30年の時を経た今、時代背景やバンドの置かれた状況がより鮮明に理解できる。『Persistence of Time』は、アンスラックスがアーティストとして成熟していく過程を克明に刻んだ、まぎれもない金字塔だ。
アルバム基本情報
項目 | 内容 |
リリース日 | 1990年8月21日 |
ジャンル | スラッシュメタル |
レーベル | Megaforce Worldwide / Island Records |
収録曲数 | 11曲(オリジナル盤) |
総再生時間 | 58分40秒 |
トラックリスト
No. | 曲名 | 時間 |
1 | Time | 6:55 |
2 | Blood | 7:13 |
3 | Keep It in the Family | 7:08 |
4 | In My World | 6:25 |
5 | Gridlock | 5:17 |
6 | Intro to Reality | 3:23 |
7 | Belly of the Beast | 4:47 |
8 | Got the Time (Joe Jackson cover) | 2:44 |
9 | H8 Red | 5:04 |
10 | One Man Stands | 5:38 |
11 | Discharge | 5:12 |
メンバー構成
名前 | パート | 特徴 |
Joey Belladonna | Vocal(ヴォーカル) | メロディアスな歌声が緊張感を演出 |
Scott Ian | Rhythm Guitar(リズムギター) | バンドの核。
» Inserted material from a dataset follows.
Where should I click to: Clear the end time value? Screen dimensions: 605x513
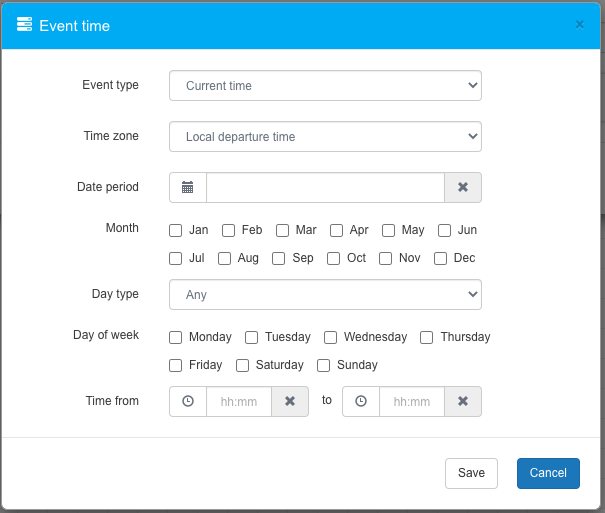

骨太のリフで牽引 |
Dan Spitz | Lead Guitar(リードギター) | テクニカルなソロで音の厚みを形成 |
Frank Bello | Bass(ベース) | シャープな低音でグルーヴを支える |
Charlie Benante | Drums(ドラムス) | 作曲にも関与。繊細かつ攻撃的なドラムワークが魅力 |
30周年記念盤の魅力
音質
最新リマスタリングにより、低音の迫力と楽器の分離感が大幅向上。細部の音がまるで霧が晴れたように鮮明に。
アレンジ
原盤の持つアグレッションを保ちながら、各パートのバランス最適化。ツインギターとドラムのニュアンスが際立つ。
パッケージ
2CD+DVDエディション:
- Disc 1:リマスター+ボーナストラック(ライブ、デモ音源、B面曲)
- Disc 2:「Charlie’s Stash」=創作過程を収めた貴重音源集
- DVD:約40分の舞台裏映像。1991年Iron Maidenツアーに密着
4LPアナログ盤:
- 初期構想の「溶ける時計」カバーアートを再現
- 高音質プレスにより、アナログならではの重厚感と温かみ
時代背景と共鳴する社会性
『Persistence of Time』は、暴力・人種差別・環境問題・時間の不可逆性など社会的テーマを真正面から描いた作品。
現代のフェイクニュース、格差社会、紛争にも通じるメッセージが込められており、「哲学書」と呼びたくなるほどの深さがある。
筆者が推す3曲とその理由
- Time:冒頭の“時計音”がテーマそのもの。壮大なイントロが内省的な旅を誘う。
- In My World:ジョーイのメロディアスな歌声が心に刺さる。社会への漠然とした不満を代弁。
- Got the Time:Joe Jacksonの原曲をスラッシュアレンジで再構築。ベラドナのボーカル力が炸裂。
まとめ──今だからこそ、この名盤と向き合う
30周年記念盤は、懐かしさだけではなく“音楽的探求”と“社会との対峙”を再認識する機会だ。